I’ve created a bridge table to relate various country codes: FIPS 10, the three versions of ISO 3166 (two alpha, three alpha, and three numeric), NATO, and the internet country codes. Ok, ok, I didn’t create it, the CIA World Factbook did and has it listed in their appendix, but in HTML. I just copied it and made it database friendly: fixed column headings, removed dashes for nulls, removed trailing and leading spaces, converted numeric codes to text while preserving zeros, and saved it in a tab-delimited text file. You can download it from the Resources page.
If you open it in Excel, Excel annoyingly converts the three digit numeric ISO code back to a number and drops the leading zeros. You can fix this using a trick I illustrated in a previous post, or import it into Calc or Access instead. You’ll be able to designate that field as text during the import process. If you stash the table in a geodatabase, you will be able to relate features and tables that use different codes through this bridge table.

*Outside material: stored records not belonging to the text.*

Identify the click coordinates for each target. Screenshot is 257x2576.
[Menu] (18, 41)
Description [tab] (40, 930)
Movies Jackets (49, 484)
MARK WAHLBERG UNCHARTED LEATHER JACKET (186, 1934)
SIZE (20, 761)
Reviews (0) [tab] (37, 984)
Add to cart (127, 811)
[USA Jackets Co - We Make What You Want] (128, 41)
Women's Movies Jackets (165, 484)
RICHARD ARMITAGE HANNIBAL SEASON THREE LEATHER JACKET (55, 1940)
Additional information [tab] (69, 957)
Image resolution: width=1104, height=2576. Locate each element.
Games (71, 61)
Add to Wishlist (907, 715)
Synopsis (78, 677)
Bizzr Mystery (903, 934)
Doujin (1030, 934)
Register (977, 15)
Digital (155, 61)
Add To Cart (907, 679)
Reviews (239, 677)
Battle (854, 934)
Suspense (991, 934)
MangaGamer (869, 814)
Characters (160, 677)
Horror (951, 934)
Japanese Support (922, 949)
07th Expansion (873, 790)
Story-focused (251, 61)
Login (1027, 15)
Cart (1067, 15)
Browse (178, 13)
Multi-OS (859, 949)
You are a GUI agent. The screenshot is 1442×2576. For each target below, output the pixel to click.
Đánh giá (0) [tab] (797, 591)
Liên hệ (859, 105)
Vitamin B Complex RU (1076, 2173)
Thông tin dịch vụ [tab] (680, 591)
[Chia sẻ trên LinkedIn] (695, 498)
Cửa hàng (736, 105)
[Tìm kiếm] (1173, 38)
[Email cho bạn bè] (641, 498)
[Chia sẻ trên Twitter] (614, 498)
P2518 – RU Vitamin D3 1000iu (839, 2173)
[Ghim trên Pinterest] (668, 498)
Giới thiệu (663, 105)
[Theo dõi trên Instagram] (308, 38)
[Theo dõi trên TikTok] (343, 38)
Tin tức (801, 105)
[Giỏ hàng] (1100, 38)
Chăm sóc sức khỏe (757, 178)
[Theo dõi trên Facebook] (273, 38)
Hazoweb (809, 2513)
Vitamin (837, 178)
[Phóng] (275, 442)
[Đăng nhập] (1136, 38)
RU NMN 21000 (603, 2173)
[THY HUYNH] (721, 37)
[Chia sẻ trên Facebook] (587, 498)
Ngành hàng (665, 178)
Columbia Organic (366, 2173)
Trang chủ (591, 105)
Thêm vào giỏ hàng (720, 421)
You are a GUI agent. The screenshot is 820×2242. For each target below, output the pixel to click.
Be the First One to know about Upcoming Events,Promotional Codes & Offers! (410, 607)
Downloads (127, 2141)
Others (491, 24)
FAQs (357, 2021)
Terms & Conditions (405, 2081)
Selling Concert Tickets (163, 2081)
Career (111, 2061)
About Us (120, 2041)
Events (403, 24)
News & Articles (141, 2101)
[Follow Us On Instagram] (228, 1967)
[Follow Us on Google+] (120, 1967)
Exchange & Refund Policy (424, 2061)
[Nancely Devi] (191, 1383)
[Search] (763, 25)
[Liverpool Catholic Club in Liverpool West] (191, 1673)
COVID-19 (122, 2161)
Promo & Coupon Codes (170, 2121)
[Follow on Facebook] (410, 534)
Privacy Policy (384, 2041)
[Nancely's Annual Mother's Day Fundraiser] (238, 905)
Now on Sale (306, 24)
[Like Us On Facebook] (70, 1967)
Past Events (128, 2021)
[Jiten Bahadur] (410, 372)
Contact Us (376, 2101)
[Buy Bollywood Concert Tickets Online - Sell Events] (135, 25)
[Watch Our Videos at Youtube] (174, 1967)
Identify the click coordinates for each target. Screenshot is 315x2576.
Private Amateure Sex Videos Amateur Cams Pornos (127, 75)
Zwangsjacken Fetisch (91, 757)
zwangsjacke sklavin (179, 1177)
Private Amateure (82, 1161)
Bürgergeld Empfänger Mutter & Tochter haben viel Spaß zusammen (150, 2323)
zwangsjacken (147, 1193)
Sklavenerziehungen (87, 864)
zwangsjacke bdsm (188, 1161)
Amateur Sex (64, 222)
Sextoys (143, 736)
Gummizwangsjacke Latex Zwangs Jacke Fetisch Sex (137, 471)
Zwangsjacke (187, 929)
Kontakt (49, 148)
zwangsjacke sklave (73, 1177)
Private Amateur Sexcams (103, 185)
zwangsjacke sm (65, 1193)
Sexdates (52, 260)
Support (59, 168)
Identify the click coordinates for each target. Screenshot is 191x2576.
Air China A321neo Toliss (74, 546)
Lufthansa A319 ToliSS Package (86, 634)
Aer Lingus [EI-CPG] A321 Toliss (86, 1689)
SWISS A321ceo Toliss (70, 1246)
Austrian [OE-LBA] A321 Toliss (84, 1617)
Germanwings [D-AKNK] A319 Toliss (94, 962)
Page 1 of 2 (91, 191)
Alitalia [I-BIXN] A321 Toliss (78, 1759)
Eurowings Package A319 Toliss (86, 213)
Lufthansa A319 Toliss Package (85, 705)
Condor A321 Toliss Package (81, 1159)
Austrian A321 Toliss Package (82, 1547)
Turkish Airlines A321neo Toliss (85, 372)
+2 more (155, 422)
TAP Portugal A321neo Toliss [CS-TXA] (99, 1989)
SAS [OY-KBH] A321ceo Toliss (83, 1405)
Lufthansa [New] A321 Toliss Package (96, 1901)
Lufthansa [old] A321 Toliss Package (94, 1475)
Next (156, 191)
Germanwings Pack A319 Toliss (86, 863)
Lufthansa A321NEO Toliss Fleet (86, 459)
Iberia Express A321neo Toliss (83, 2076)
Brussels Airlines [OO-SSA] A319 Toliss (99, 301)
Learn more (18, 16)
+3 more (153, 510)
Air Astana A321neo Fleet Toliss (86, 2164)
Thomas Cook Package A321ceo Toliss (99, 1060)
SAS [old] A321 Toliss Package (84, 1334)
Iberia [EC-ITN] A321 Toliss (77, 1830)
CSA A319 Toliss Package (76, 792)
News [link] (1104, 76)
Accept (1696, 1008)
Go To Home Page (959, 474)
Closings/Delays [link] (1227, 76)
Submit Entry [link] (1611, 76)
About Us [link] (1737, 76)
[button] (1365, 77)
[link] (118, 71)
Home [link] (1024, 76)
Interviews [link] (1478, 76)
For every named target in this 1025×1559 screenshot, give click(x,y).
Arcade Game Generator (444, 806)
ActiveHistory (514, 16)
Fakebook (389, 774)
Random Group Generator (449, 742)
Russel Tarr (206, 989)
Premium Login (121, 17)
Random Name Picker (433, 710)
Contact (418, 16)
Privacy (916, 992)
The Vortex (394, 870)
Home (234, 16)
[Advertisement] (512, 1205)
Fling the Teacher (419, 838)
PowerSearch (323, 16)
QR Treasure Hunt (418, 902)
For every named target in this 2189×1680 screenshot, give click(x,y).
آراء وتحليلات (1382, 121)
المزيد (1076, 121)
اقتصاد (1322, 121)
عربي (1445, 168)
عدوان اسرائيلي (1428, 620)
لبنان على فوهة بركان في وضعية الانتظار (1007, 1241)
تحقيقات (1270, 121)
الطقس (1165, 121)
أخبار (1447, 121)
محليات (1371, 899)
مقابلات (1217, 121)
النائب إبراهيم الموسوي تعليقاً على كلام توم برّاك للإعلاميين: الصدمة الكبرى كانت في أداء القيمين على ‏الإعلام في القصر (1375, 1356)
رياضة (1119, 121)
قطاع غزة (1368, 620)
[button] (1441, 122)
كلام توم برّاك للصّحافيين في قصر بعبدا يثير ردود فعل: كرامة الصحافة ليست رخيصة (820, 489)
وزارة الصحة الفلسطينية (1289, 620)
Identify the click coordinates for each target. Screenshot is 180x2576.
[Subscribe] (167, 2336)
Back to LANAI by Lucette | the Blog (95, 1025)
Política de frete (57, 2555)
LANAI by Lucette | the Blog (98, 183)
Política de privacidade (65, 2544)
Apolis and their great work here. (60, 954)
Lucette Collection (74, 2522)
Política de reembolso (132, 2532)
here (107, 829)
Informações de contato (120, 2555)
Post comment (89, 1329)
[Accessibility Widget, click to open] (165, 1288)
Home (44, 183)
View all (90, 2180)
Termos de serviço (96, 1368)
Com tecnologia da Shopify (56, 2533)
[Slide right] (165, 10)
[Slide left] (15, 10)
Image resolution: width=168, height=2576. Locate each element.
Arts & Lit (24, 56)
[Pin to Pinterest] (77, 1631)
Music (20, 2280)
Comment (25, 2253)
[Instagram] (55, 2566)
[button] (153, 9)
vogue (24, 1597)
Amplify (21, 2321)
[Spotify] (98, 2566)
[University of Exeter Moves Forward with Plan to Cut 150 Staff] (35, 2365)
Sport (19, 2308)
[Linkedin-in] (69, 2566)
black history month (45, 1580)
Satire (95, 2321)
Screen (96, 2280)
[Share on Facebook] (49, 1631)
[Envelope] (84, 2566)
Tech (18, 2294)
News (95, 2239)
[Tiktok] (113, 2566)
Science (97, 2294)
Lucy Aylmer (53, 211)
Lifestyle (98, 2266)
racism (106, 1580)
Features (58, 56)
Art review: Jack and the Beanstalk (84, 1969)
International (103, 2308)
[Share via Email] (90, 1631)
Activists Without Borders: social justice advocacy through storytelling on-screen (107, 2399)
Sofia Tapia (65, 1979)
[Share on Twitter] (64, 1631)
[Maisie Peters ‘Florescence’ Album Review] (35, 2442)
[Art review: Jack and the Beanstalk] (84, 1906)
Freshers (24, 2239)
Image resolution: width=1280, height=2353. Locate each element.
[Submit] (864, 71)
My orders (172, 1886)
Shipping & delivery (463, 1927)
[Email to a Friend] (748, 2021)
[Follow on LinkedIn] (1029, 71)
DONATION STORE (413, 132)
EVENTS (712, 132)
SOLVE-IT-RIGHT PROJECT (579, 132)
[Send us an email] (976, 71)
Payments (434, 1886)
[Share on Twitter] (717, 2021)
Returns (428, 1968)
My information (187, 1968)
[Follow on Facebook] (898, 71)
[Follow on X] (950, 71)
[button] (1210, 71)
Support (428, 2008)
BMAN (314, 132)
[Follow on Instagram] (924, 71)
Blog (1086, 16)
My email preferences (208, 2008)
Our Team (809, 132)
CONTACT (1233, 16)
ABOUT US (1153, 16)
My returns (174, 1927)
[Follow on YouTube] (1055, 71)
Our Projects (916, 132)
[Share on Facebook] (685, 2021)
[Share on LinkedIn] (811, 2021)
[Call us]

I was also searching for the ISO 3166-2 codes for 1st level subdivisions within countries (like states in the US or provinces in Canada), but had trouble finding anything official as I think they may be copyrighted. I eventually found one source that claims that they received permission to post the codes, so you can take a look there. I also stumbled across a good reference source called Statoids, which gives you background information, lists, and codes for subdivisions on a country by country basis. I’ve added both of these to the Links – Resources page.